Restructured and re-listed, Tanzania-focused Tembo Gold (TEM-V) is looking to finally take a thorough look at its prospective land package sitting adjacent to African Barrick Gold’s (ABGLF-Q, ABG-L) Bulyanhulu gold mine in the Lake Victoria gold fields.
The company has held parts of its 123-sq.-km land package for a decade, but questionable management and the financial crisis led to what was then called Lakota Resources going bankrupt and delisting in 2009, with not a whole lot to show for its efforts.
The old management team were ushered out with the help of major shareholders Tom and William MacNeill in 2009, but it wasn’t until 2011 that the company got its affairs back in order. Settling debts and filing overdue audited statements for past years, the company was cleared to trade again in mid-2011. Shortly after being cleared to trade the company brought on another new management team, raised funds, changed its name and got to work on the property.
Trading publicly again as of Feb. 22, the company has planned an ambitious 87,000-metre drilling program for 2012 to see just how similar the Tembo property is to its neighbour Bulyanhulu, which hosts 10.6 million reserve oz. gold.

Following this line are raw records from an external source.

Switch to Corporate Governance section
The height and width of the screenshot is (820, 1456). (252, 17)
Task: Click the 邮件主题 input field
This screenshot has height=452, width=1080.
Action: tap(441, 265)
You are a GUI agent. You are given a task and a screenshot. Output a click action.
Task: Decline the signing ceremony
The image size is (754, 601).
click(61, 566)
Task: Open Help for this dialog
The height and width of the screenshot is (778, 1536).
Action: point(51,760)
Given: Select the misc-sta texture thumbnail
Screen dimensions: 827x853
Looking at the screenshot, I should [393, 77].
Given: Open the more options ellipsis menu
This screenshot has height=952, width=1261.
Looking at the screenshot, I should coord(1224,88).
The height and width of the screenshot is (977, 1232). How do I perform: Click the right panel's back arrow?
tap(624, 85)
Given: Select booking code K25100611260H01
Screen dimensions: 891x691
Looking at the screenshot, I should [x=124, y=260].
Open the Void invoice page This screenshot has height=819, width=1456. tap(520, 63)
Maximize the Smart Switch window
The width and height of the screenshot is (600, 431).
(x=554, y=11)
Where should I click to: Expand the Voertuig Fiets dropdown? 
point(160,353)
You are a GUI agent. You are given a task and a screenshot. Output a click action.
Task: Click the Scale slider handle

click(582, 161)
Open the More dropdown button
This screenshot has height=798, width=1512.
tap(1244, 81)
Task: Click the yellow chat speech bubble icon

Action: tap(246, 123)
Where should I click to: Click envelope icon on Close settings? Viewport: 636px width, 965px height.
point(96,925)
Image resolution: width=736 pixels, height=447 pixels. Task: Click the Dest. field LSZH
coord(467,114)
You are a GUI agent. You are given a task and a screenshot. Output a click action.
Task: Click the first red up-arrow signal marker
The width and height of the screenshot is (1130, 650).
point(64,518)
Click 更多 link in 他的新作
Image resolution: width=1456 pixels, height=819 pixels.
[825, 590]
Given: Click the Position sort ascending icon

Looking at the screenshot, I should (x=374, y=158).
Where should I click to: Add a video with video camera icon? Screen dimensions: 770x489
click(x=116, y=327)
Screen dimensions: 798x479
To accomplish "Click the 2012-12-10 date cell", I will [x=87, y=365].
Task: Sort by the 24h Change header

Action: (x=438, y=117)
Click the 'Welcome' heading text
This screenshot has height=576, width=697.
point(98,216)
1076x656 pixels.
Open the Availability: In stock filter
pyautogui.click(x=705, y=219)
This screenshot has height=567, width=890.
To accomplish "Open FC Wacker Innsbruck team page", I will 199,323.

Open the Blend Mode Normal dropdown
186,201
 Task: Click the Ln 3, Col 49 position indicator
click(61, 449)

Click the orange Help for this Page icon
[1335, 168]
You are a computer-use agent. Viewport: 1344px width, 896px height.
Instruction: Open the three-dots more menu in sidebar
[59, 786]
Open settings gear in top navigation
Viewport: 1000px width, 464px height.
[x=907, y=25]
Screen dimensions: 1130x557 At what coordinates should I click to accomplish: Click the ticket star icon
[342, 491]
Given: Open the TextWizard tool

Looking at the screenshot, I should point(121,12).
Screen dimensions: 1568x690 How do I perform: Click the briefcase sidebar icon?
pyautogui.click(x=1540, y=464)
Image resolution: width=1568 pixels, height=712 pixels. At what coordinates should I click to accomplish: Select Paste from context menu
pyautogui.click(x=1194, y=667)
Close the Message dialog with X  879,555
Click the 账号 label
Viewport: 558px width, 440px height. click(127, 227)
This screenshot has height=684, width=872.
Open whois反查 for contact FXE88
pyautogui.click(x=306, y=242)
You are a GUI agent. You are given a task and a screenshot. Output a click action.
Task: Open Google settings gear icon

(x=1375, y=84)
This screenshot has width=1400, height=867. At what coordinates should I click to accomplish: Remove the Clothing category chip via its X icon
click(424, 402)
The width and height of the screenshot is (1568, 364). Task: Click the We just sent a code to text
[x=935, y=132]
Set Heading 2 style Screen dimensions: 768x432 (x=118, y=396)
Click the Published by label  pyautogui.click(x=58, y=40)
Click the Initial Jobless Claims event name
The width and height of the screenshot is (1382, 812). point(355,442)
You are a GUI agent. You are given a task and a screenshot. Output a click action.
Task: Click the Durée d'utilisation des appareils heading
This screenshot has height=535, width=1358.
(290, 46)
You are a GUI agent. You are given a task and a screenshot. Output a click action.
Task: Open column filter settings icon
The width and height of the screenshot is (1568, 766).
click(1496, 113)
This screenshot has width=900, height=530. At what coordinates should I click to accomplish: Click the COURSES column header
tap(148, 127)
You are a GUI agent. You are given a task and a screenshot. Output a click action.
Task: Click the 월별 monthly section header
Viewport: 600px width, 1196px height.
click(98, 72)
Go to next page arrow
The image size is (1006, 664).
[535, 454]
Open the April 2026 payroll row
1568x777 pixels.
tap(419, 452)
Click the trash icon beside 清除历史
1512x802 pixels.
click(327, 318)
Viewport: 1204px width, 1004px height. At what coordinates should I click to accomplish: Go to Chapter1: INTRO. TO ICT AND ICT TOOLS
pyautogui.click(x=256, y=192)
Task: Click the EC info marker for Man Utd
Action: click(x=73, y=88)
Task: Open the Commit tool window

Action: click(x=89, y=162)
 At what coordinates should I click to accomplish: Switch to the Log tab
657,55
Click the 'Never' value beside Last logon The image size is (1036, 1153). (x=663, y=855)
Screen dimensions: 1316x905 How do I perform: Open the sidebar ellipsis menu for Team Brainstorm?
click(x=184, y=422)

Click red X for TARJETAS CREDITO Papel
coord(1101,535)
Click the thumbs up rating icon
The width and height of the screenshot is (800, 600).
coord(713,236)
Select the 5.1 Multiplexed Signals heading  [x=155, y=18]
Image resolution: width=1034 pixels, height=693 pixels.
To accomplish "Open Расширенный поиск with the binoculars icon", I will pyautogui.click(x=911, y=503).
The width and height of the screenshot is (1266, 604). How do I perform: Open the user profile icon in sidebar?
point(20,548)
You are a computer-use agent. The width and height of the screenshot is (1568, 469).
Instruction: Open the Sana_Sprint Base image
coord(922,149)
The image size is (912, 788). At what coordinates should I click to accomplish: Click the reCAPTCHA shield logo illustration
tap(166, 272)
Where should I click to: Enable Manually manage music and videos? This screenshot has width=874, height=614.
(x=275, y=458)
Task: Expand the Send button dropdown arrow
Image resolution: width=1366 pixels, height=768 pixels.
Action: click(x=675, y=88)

The first few drill results are already out, with a range of values in the seven drill holes. Diamond drill hole 4 cut 26 metres grading 3.13 grams gold per tonne from 41 metres downhole, including two half-metre intercepts grading 36.3 grams gold and 20.1 grams gold. Diamond drill hole 5 returned 4 metres carrying 10.76 grams gold from 154 metres downhole; hole 10 cut 2 metres of 4.48 grams gold from 190 metres depth; and hole 11 hit a half-metre of 1.84 grams gold.
In reverse-circulation (RC) drilling, hole 13 cut 3 metres of 16.1 grams gold from 19 metres depth, while hole 4 hit nothing and hole 5 cut 3 metres of 1.8 grams gold from 156 metres depth.
Tembo director and vice-president of corporate development Marc Cernovitch says in a phone interview that the results are encouraging, especially for the first results from the new drill program. Cernovitch notes that the neighbouring Bulyanhulu orebody is 2 metres wide, 4 km long and 2 km deep, so anything that fits that model is encouraging.
“Anything above a couple metres at plus-ten grams is what we’re looking for, and we saw some of that, so we’re pleased,” Cernovitch says.
The company is targeting the drill program on the property’s southeast region, the nearest to Barrick’s property, and is focusing on areas of concentrated artisanal work. Thanks to a light detection and ranging survey the company conducted on the property, which helps pinpoint artisanal adits, Tembo has identified more than 2,800 shafts on structures that run northwest parallel to Bulyanhulu, northeast, and east–west covering over 10 km on the property. Ore from the workings consist mainly of quartz vein and sheared metavolcanic host, with abundant evidence of sulphide.
Once in full swing, Tembo will be using four diamond drills to conduct 27,000 metres of drilling on the well-established targets, and three RC drilling to complete 60,000 metres on less-defined targets. The whole drill budget is $14 million for the year.
The ambition of the program contrasts what had been accomplished by the previous management team, with Cernovtich noting that “the company was mismanaged, to be polite.”
The new management team looks especially suited to the task. David Scott, president and CEO, was formerly technical services manager for Barrick in Tanzania and has 13 years of experience in the country; David Anthony, chairman, is the former chief operating officer of African Barrick Gold and brought three out of four of its Tanzanian mines to production; and several directors are well connected to the financial industry.
Tembo has $13 million on hand, and will almost certainly be financing sometime this year to finish its program. The company has raised close to $20 million in the past few months, all of it while private.
Owing to sizeable insider financing and legacy ownership from its Lakota days, founders and management control about 30% of outstanding shares. A September private financing included 78.3 million units at 3¢, though shortly after the financing the company completed an 18-for-1 share rollback, bringing total outstanding shares from 478 million to 26.6 million. A combined brokered and non-brokered financing of $14 million a month later was priced at $1.
Since listing, Tembo’s share price has gone from $1.25 to a high of $2.15 before retreating to $1.50. While still climbing however, two officers of the company reaped some profit, with chairman David Anthony selling 34,000 shares at between $1.70 and $2.10, plus a further 40,000 shares at a little over $1.70 through a trust, and director Robert Sedgemore selling 70,000 shares at between $1.30 and $1.96. The two have hardly liquidated their stocks though, with Anthony holding 140,000 shares directly and 145,000 in a trust, and Sedgemore holding 280,000.